▶ _本文_:
+ + + + +

「何かあったの?」と私は聞いた。
何も答えず、ただじっと黙って見詰めている、私を。
他者に対する怒りを抱いている主治医と夢の中で朝まで語り合っていた。
私の傍でずっとひたすら護ってくれている。
何があったのだろう?
私に対する「何か」があり、
それを知った山内(仮名主治医)は一生分の怒りを排出するかのように、
私の傍に誰も寄せ付けようとはしなかった。
何かあったの? との問いに首を横に振るだけだ。
けれどと思う。
こんな姿の山内を今までもこれからもみることは二度とないだろう、と。
不思議な夢だった。
誰かに見詰められている感覚、誰かに護られている気配、
その「誰か」は紛れもなく山内だった。
簡単に切り替えられる程度の関係ではなく、
私はどれほどに山内を信頼し、甘え、彼と生きているのかを知った。
このダメージは傷として深く、目には見えない血を流したけれど、
逆の言い方をすれば、山内との関係における新たな局面、
つまり、私の気持ちを再度伝えるきっかけを与えていただいたと思えば腹も立たない。
嘘だ、と思ったのだ。
気の重い通院、必死に涙をこらえながら、ここに山内がいなくなったとき、
私は果たして通い続けることができるのだろうか?と自問した。
いつものように処置室のベッドで横になり、天井をみあげ、点滴痕に視線を落としたとき、
「まだ言っちゃいけなかったのかしら?」という看護師の言葉が思い出されたのだった。

+ + + + +

▶ _関連情報_:

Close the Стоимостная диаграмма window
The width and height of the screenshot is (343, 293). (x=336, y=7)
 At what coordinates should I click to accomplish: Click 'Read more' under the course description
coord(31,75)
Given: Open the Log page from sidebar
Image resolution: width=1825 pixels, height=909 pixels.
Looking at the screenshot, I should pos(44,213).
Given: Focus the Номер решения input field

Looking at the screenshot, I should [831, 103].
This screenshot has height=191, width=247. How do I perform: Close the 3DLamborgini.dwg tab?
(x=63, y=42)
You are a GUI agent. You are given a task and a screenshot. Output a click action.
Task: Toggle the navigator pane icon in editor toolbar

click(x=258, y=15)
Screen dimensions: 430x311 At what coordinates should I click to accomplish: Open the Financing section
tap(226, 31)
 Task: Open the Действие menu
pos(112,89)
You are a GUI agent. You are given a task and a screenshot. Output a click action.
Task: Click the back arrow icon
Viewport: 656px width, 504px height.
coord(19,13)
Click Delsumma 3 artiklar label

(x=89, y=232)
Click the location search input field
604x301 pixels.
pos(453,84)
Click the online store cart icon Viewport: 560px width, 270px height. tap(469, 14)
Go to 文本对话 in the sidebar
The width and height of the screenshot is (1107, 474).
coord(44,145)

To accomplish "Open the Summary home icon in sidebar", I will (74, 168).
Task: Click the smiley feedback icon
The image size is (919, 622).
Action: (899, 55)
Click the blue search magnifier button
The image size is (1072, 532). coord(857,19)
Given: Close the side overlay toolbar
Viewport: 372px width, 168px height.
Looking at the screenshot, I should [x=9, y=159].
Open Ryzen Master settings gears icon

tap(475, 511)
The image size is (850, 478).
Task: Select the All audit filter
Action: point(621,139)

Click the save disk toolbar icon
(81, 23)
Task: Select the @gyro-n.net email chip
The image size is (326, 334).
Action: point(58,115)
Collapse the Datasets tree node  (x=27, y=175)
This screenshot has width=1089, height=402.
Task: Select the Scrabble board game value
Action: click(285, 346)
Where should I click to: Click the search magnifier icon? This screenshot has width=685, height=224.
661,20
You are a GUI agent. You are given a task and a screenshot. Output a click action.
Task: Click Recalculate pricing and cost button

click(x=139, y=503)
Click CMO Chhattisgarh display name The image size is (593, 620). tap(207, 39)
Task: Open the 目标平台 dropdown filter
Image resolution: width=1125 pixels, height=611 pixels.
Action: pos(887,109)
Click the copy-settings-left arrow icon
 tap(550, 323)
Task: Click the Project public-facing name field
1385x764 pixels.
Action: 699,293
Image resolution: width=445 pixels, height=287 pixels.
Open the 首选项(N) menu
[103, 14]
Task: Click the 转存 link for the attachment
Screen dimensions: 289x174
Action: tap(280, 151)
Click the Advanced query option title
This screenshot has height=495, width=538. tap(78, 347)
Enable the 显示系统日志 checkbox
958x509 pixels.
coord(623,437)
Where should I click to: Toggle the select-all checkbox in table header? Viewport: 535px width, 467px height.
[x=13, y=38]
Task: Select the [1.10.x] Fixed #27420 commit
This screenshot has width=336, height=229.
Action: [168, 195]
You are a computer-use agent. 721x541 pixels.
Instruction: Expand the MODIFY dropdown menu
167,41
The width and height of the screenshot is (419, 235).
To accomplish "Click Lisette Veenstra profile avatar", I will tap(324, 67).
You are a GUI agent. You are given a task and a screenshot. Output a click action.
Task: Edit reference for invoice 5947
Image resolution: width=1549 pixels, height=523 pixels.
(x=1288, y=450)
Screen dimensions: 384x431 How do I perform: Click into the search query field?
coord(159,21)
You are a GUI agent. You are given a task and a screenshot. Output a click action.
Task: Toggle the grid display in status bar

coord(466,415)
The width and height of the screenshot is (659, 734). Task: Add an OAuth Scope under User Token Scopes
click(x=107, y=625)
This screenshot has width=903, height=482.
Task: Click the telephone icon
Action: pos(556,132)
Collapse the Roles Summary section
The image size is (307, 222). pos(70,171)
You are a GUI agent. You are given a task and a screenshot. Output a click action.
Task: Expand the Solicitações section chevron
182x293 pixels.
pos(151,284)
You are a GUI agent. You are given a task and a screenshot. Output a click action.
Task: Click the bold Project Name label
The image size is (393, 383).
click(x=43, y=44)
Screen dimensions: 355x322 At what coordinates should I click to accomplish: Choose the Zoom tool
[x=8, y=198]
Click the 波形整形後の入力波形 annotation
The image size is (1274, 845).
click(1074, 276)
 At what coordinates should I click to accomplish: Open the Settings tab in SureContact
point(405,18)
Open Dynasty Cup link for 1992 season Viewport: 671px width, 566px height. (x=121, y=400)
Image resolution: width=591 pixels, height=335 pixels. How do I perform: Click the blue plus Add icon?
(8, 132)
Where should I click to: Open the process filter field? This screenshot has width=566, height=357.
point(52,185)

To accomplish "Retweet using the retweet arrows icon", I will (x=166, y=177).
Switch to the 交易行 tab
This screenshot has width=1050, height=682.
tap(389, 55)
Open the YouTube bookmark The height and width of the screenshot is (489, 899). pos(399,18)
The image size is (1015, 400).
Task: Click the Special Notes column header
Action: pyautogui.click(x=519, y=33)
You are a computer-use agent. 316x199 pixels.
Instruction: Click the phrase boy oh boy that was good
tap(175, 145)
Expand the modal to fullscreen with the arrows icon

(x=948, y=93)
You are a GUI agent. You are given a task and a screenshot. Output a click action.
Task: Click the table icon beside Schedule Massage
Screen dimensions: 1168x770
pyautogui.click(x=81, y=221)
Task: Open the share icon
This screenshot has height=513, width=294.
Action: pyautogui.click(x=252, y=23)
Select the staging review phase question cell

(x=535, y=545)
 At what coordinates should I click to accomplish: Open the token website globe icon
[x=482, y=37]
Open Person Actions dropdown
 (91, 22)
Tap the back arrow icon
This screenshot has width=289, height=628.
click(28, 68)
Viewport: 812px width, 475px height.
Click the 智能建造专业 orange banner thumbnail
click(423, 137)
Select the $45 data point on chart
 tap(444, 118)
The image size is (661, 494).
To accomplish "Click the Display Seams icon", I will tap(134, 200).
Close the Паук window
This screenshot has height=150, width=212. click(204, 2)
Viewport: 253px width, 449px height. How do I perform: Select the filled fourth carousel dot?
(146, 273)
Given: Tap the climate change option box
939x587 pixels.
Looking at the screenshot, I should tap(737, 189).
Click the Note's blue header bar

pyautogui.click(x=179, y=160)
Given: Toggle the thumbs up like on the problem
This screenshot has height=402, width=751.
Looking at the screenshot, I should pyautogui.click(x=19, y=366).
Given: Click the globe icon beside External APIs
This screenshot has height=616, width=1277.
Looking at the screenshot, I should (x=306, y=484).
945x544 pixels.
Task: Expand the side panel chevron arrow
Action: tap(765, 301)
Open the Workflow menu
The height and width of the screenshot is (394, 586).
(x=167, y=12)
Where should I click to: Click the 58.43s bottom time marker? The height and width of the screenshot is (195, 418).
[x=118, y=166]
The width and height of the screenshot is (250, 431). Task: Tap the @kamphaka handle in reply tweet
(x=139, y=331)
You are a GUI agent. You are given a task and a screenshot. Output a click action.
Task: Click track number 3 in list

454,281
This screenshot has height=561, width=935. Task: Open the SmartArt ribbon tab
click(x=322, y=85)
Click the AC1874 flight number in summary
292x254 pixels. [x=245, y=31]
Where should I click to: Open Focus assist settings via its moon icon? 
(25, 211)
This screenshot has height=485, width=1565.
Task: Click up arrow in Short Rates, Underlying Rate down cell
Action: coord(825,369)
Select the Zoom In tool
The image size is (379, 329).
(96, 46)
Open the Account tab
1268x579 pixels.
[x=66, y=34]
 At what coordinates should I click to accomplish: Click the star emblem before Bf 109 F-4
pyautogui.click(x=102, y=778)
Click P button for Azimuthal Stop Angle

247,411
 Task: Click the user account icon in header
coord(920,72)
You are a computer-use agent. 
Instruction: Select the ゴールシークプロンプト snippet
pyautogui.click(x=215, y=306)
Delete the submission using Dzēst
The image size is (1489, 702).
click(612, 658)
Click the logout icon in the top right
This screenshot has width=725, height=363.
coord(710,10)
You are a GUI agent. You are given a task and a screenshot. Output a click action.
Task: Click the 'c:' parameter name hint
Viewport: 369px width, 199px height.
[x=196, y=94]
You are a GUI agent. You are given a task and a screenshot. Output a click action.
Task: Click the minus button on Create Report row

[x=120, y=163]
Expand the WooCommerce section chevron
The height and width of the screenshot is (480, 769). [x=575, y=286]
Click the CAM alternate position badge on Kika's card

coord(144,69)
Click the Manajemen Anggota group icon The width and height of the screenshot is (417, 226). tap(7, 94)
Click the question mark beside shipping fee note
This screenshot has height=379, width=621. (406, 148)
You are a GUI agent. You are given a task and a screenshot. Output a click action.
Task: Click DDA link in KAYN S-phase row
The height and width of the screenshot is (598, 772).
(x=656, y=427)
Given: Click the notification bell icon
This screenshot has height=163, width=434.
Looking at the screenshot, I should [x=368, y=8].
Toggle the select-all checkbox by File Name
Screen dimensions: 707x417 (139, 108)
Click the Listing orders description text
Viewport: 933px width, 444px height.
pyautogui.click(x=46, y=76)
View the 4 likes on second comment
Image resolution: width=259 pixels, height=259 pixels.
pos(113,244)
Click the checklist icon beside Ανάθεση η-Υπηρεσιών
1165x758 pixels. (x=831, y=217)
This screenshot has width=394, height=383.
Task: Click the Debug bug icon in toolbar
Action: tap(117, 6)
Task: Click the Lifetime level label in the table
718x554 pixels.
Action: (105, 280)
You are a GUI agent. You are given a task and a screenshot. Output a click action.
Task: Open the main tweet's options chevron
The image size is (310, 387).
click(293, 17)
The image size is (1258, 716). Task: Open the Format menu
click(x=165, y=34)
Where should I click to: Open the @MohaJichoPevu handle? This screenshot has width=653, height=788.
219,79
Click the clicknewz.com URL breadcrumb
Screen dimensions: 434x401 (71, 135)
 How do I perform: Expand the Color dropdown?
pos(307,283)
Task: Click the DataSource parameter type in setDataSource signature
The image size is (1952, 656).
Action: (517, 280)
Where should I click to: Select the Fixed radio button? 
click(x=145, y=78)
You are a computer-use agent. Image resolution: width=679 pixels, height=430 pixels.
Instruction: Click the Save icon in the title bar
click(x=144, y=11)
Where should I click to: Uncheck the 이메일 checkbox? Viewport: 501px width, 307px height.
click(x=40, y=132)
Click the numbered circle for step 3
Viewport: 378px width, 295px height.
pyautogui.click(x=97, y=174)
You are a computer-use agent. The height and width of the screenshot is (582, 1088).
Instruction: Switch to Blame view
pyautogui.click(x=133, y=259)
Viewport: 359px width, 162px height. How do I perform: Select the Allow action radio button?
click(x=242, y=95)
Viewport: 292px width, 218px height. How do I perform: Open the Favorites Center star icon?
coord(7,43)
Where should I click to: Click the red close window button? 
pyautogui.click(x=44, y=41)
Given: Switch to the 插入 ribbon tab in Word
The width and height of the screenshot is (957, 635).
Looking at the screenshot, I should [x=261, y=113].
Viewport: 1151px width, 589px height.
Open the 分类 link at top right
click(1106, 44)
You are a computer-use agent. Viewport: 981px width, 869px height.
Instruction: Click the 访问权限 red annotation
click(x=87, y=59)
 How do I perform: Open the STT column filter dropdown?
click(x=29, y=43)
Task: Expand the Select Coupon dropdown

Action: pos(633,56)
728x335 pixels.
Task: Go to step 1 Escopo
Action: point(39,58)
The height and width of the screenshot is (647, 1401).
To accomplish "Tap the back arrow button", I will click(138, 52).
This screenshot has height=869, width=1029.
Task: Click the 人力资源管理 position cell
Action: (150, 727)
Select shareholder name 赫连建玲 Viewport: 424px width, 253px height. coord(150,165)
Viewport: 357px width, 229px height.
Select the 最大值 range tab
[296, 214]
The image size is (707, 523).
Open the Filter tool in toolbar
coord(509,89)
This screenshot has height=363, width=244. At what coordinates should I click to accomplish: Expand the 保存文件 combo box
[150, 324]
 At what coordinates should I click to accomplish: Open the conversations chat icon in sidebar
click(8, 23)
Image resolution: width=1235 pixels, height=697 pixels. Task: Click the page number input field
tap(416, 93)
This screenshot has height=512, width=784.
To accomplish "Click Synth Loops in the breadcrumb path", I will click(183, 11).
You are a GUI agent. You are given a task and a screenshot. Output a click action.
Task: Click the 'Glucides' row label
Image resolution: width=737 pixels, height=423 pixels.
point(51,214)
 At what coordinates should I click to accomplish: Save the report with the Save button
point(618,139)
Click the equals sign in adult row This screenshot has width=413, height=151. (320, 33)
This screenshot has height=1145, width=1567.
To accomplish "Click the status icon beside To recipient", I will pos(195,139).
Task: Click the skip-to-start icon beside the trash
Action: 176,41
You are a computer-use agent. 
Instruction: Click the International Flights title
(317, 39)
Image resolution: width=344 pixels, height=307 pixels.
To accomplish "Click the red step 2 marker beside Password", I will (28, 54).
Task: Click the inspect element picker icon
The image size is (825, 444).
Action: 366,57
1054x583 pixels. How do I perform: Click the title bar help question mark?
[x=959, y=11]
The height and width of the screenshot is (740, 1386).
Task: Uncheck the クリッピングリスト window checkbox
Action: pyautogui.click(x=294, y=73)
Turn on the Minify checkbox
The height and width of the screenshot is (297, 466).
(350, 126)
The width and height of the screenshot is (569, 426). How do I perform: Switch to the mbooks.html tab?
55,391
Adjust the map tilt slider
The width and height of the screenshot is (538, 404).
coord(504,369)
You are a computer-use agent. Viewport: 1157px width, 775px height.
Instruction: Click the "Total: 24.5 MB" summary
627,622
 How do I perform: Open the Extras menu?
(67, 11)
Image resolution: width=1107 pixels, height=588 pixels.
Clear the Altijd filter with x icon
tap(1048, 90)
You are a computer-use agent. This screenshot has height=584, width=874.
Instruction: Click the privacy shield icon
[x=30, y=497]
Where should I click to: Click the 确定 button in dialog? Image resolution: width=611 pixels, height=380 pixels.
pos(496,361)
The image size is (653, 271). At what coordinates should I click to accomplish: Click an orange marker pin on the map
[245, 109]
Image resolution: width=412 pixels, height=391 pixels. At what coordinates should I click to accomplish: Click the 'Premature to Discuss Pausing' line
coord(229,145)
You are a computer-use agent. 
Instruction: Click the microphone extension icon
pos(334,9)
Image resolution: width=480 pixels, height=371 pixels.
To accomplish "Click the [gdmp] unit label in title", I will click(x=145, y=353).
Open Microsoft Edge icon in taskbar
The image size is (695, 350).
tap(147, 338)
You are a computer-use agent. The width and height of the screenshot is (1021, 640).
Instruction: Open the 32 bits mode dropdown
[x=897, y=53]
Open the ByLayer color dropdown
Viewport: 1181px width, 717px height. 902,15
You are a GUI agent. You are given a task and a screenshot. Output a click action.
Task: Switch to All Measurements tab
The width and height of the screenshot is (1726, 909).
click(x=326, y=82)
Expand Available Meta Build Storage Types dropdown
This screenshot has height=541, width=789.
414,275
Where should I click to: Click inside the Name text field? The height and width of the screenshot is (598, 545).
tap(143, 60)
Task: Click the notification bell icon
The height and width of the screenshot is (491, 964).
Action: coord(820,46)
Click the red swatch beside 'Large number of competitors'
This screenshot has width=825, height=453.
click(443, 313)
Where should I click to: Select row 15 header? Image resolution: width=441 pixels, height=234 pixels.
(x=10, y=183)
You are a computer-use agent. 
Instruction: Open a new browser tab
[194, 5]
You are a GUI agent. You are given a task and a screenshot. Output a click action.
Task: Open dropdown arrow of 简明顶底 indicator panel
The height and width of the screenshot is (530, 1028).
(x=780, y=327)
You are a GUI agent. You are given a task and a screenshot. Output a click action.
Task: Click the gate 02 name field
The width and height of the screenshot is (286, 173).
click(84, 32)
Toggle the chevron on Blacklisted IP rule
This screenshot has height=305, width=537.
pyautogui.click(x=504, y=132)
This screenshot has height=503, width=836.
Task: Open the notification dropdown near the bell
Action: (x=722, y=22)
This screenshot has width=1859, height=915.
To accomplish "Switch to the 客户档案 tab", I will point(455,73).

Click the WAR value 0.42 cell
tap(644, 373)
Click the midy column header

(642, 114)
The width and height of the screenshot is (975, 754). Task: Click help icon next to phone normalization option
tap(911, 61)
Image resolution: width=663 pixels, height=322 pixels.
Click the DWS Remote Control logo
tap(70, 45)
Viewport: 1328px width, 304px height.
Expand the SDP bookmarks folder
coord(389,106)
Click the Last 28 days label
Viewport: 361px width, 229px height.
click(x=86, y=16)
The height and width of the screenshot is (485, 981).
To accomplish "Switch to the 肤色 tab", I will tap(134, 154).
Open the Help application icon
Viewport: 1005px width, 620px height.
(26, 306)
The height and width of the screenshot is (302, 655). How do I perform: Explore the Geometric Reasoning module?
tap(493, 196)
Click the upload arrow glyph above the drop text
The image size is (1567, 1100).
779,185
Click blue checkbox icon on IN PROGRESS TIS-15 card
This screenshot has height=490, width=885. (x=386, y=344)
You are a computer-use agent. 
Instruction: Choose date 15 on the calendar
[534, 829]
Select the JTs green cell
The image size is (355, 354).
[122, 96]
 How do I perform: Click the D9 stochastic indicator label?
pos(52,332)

+ + + + +

▶ _やること_:
a) 本文で、主治医の仮名は何とされていますか?
b) 本文の「他者に対する怒りを抱いている主治医と夢の中で朝まで語り合っていた。」から「その「誰か」は紛れもなく山内だった。」まで(最後の部分も含む)を書き直してください。そのとき「不思議な夢」を「奇妙な夢」に変えてください。
c) 本文の「簡単に切り替えられる程度の関係ではなく」で始まり「腹も立たない。」で終わる段落を、主な内容を残して箇条書きにまとめてください。
記録は、本文とは別の資料です。

▶ _やった結果_:
a) 山内です。

b)
他者に対する怒りを抱いている主治医と夢の中で朝まで語り合っていた。
私の傍でずっとひたすら護ってくれている。
何があったのだろう?
私に対する「何か」があり、
それを知った山内(仮名主治医)は一生分の怒りを排出するかのように、
私の傍に誰も寄せ付けようとはしなかった。
何かあったの? との問いに首を横に振るだけだ。
けれどと思う。
こんな姿の山内を今までもこれからもみることは二度とないだろう、と。
奇妙な夢だった。
誰かに見詰められている感覚、誰かに護られている気配、
その「誰か」は紛れもなく山内だった。

c)
・山内との関係は、簡単に切り替えられるようなものではない。
・私は、どれほど山内を信頼し、甘え、彼と生きているのかを知った。
・このダメージは深い傷になり、目に見えない血を流した。
・それでも、山内に気持ちをもう一度伝えるきっかけをもらったと思えば、腹は立たない。